Eklat um Fassbinder-Stück am Theater an der Ruhr

"Der Müll, die Stadt und der Tod" - Matinee am kommenden Sonntag

von Andreas Rehnolt und Frank Becker
Eklat um Fassbinder-Stück
am Theater Mülheim/Ruhr
weitet sich aus
 
Am kommenden Sonntag stellt Intendant Roberto Ciulli mit einer Matinee das Stück "Der Müll, die Stadt und der Tod" vor
 
Mülheim/Ruhr - Zwei Wochen vor der geplanten Premiere des in Teilen als antisemitisch kritisierten Stücks "Der Müll, die Stadt und der Tod" von Rainer Werner Fassbinder am Theater Mülheim/Ruhr macht das bislang noch nie in Deutschland gezeigte Stück heftige Schlagzeilen. Der Zentralrat der Juden in Deutschland sowie die örtliche Jüdische Gemeinde Duisburg/Mülheim haben die Absetzung des Stücks vom Spielplan gefordert. Auch der örtliche Evangelische Kirchenkreis äußerte die Befürchtung, daß im Falle einer Aufführung der Schaden größer sei als der Anspruch auf künstlerische Freiheit. Am kommenden Sonntag stellt Intendant und Regisseur Roberto Ciulli in einer öffentlichen Matinee das vermeintliche Skandalstück vor. Die Premiere findet laut Spielplan am 1. Oktober statt.

Das Stück erzählt von der lungenkranken Hure Roma B., deren Stammkunde ein reicher Jude, ein Bau- und Grundstücksspekulant wird. Er benutzt sie als Werkzeug seiner Rache nach dem Holocaust, denn ihr Vater war an der Judenvernichtung im Dritten Reich beteiligt. Mord, brutale Homosexualität, sexuelle und psychische Perversion, schließlich die von der Polizei vertuschte Ermordung Romas durch den Juden - der junge deutsche Staat kann keinen Juden als Mörder gebrauchen - und die Ermordung des Zeugen durch die Polizei sind politisch, seelisch und ästhetisch der Stoff, der bislang die öffentliche Aufführung in Deutschland verhindert hat.

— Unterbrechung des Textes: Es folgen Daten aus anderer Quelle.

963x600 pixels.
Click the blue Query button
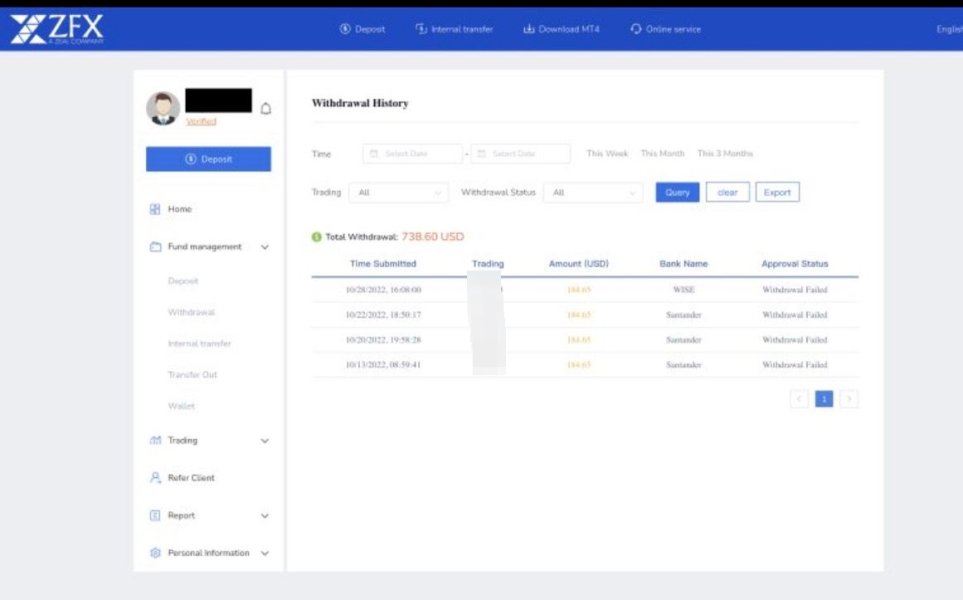[x=677, y=193]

Der frühere Präsident des Zentralrats der Juden in Deutschland, Ignaz Bubis hatte 1985 die deutschsprachige Uraufführung des Theaterstücks in Frankfurt am Main verhindert. Bubis, der auch Immobilienmakler war, war wegen dieser Tätigkeit in den 1970er Jahren immer wieder Zielscheibe der öffentlichen Kritik im Konflikt zwischen Stadtentwicklung und Anwohnern. Er hatte damals erklärt, das Stück nutze "antisemitische Klischees". Ciulli hat die Forderungen nach einer Absetzung des 1975 geschriebenen Theaterstücks bislang abgelehnt. Die einzige deutsche Inszenierung von  Dietrich Hilsdorf 1985 am Schauspiel Frankfurt/M. wurde vor einen geschlossenen Kreis von 120 Journalisten aufgeführt und zur "Uraufführung" erklärt. Auch 1998 kam eine Aufführung am Berliner Maxim-Gorki-Theater nicht zustande. Öffentlich uraufgeführt wurde das Stück schließlich 1987 in New York und wurde danach auch schon an einer israelischen Bühne in Tel Aviv gezeigt.
 
Der Generalsekretär des Zentralrats der Juden, Stephan Kramer, erklärte, der Versuch Ciullis sei gescheitert, im Rahmen seiner Neuinszenierung einen mahnenden Charakter gegen Antisemitismus und die Verbreitung von Klischees und Vorurteilen gegenüber Juden aus dem Fassbinder-Stück zu gewinnen. Aus Respekt vor den Überlebenden des Holocaust und den Millionen von Toten sollte auf die Aufführung des Stücks verzichtet werden, so Kramer. Ciulli betonte, er wolle am Sonntag bei der Matinee sowohl das Stück als auch seine Intention für die Inszenierung vorstellen. Auch in der Lokalpolitik der Ruhrgebietsstadt gibt es unterschiedliche Reaktionen, die von Absetzung des Stücks bis hin zu Verteidigung des Rechts auf künstlerische Freiheit reichen.
Das Textzitat: "Schuld hat der Jud, weil er uns schuldig macht, denn er ist da..." mag pars pro toto stehen.
 
Die Matinee im Theater Mülheim/Ruhr findet am Sonntag um 12.00 Uhr statt. Die Premiere des Stücks ist für den 1. Oktober um 19.30 Uhr geplant.